The South Koreans almost beat the Chinese in women’s
basketball too yesterday. The host country still came out with
four of the final day’s seven gold medals.
At the same time the men’s basketball team was coming
from behind to force overtime against China, Lee Bong-ju, the
2001 Boston marathon winner, won his country’s fourth
consecutive Asian Games gold medal in the sport. He finished 3
minutes, 43 seconds ahead of Japan’s Koji Shimizu.

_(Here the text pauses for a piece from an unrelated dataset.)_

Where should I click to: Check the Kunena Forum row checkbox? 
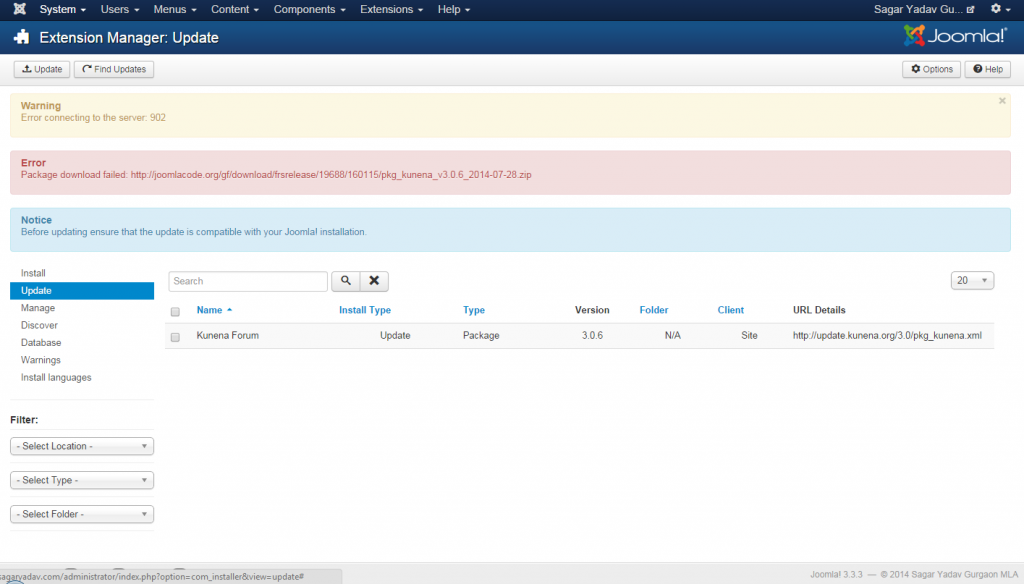[x=175, y=337]
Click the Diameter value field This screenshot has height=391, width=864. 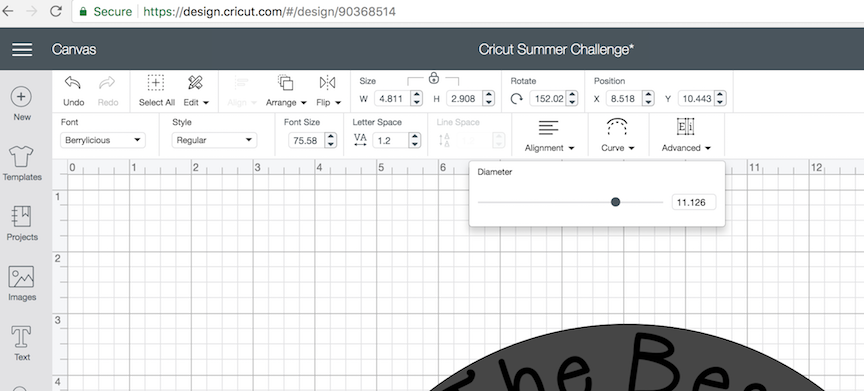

Two badminton doubles pairs won. Ra Kyung-min and Lee
Kyung-won beat China’s Gao Leng and Huang Sui 11-8, 11-7 in
the women’s final, and Lee Dong-soo and Yoo Yong-sung defeated
Thailand’s Pramote Teerawiwatana and Tesana Panvisavas 15-11,
15-6 in the men’s.
The results cut only slightly into China’s huge margin in
the overall gold medals race.
Indonesia, long a power in badminton, finally captured
one gold in the sport on the games’ final day. Former world
No. 1 Taufik Hiday beat South Korea’s Lee Hyun-Il 15-7,
15-9 in the men’s singles final.
The last time China lost an Asian Games men’s basketball
final was against South Korea in 1982.
This year’s team led 84-71 with slightly more than three
minutes left. Lee Kyu-sup’s basket in the final seconds of
regulation time tied the game at 90.
The Koreans led throughout the five-minute overtime and
China’s Li Nan missed a desperation shot on the buzzer.

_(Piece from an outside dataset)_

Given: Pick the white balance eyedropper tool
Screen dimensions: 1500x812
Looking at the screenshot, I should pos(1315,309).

Yao Ming, the NBA’s No. 1 draft pick, scored 23 points
for China.
China’s other NBA-bound center, the hulky Menke Bateer,
only played 4:48 minutes, all in the second quarter, and he
scored only four points.
In the women’s basketball final, 1998 runner-up China
looked like an easy winner when it led 63-53 after three
quarters. Then South Korea shot ahead 74-67 with a 21-4 run
over the last quarter’s first 5 1/2 minutes, and its players
were wildly celebrating with high-fives.
But the Chinese bounced back and Sui Feifei helped clinch
the 80-76 victory by hitting a fast-break layup and two
freethrows in the final three minutes.
Meanwhile, women’s 1,500-meter gold medalist Sunita Rani
and top officials of her Indian team went before the Olympic
Council of Asia’s medical committee Monday to deny she had
taken a banned substance.
Rani tested positive for Nandrolone, which assists
muscle-building, in urine samples taken after the 1,500 and
5,000 finals.
Results of secondary tests were expected within the next
two days, said medical committee chairman Yoshio Kuroda.
If the positive tests are confirmed, Rani faces being
stripped of her gold from the 1,500 and bronze from the 5,000.